Flavio Briatore cuestiona el liderazgo en la Scuderia Ferrari, que hace que el equipo no tenga una dirección clara que seguir en la F1.

Ferrari no encuentra el rumbo. Los del Cavallino no cuentan este año ni con el tercer mejor coche de la parrilla, y tras un inicio de curso negativo donde solo han podido rascar dos podios en circunstancias excepcionales con Charles Leclerc, llevaron a cabo una reestructuración.

Lo más destacado fue la creación de un departamento de desarrollo de rendimiento, supervisado por el jefe de aerodinámica Enrico Cardile, y que contará con la experiencia del mítico Rory Byrne, protagonista de la etapa dorada de Ferrari y Schumacher.

Para Flavio Briatore, que sabe lo que es gestionar de manera exitosa un equipo, el problema de Ferrari es la falta de liderazgo. 

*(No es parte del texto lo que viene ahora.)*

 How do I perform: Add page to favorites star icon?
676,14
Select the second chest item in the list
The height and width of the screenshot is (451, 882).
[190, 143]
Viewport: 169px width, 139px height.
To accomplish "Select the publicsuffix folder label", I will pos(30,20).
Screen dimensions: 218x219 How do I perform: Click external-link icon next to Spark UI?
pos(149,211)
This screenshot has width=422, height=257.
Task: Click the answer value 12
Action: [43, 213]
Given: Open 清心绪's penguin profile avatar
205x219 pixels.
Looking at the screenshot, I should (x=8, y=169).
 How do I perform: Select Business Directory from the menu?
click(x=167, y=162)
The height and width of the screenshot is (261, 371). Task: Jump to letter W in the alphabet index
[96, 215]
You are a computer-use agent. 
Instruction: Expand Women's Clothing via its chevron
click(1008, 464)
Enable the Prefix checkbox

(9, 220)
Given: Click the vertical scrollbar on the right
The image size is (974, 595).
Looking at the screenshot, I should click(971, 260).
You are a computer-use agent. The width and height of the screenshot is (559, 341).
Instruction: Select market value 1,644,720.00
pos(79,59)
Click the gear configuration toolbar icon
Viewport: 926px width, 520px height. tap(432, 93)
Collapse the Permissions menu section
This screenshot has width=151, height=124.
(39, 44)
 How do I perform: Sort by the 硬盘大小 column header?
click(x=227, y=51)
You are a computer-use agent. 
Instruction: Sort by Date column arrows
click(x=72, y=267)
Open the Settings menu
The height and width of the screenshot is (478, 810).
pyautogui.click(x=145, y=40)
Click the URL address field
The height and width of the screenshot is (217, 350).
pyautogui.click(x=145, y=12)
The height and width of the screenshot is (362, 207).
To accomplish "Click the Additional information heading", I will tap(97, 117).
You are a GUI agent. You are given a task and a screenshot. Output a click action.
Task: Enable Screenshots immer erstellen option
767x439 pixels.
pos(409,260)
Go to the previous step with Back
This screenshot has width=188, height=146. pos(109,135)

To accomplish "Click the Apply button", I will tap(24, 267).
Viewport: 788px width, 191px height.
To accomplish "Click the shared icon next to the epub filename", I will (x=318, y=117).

"Una escudería sin jefe de equipo es como un ejército sin capitán", comenzó explicando el italiano. "El 'Team principal' es quien guía el camino y con la vara va marcando ese camino. El jefe de equipo debe tener gente que lo sigue, debe conocer el equipo, a los ingenieros, y saber gestionarlos".

"El jefe de equipo es fundamental, y en Ferrari hay una anomalía, porque el director técnico de repente se convirtió en jefe de equipo (Mattia Binotto), y dejaron de tener coordinador técnico y pasaron a tener un jefe de equipo que no era bueno".

Aunque Binotto asegura que los últimos cambios le dan aire para centrarse más en su labor y menos en el apartado aerodinámico, Briatore lamenta la filosofía de las últimas temporadas de Ferrari: "Hay gente que siempre sigue el camino difícil, las carreteras más complicadas. Y en este momento Ferrari también sigue los caminos más difíciles que hay".

La escudería italiana completará este año 12 temporadas sin ganar el campeonato de pilotos y 11 sin llevarse el de constructores, y ya nadie confía en ellos para este 2020. Las casas de apuestas de Fórmula 1 online pagan 301 a 1 que el título lo gane Leclerc, y 501 a 1 que lo gane Vettel, mientras que se paga a 41 euros por euro apostado el triunfo del monegasco en el próximo GP de España y a 126 el del alemán.

 

Desde ese 2007, Ferrari ha contado con campeones como Kimi Raikkonen, Fernando Alonso y Sebastian Vettel, y con ninguno ha alcanzado la gloria.

"Ferrari tiene negocios importantes, tiene un nombre espectacular, cualquier piloto querría dos o tres años de su carrera pilotar para Ferrari. Pero luego miras la pista y Ferrari lleva años con problemas. Han tenido pilotos geniales y a pesar de eso no han ganado nada", reflexiona Briatore.

"Tiene que haber una razón... y el motivo en este caso es que Ferrari no tiene un liderazgo claro en el equipo".

"Y cuando no hay un claro líder, el equipo no rinde. Un equipo debe serlo en todos los sentidos, deben todos apretar en la misma dirección, pero debe haber alguien que marque esa dirección a seguir. Si la dirección la señalan tres, cuatro o cinco personas... los resultados son los que son".

Lo malo para Ferrari, dice Briatore, es el 'cortoplacismo' de la F1, donde cada semana hay un 'examen' que superar... y que deja suspensos una y otra vez: "En la F1, al contrario que en otras compañías, los resultados se tienen cada semana. Google te lo da cada año, pero nosotros tenemos un 'juicio' cada semana".

"En este momento, Ferrari no es realmente Ferrari", concluyó quien fuera dos veces campeón con Benetton-Schumacher y otras dos con Renault-Alonso.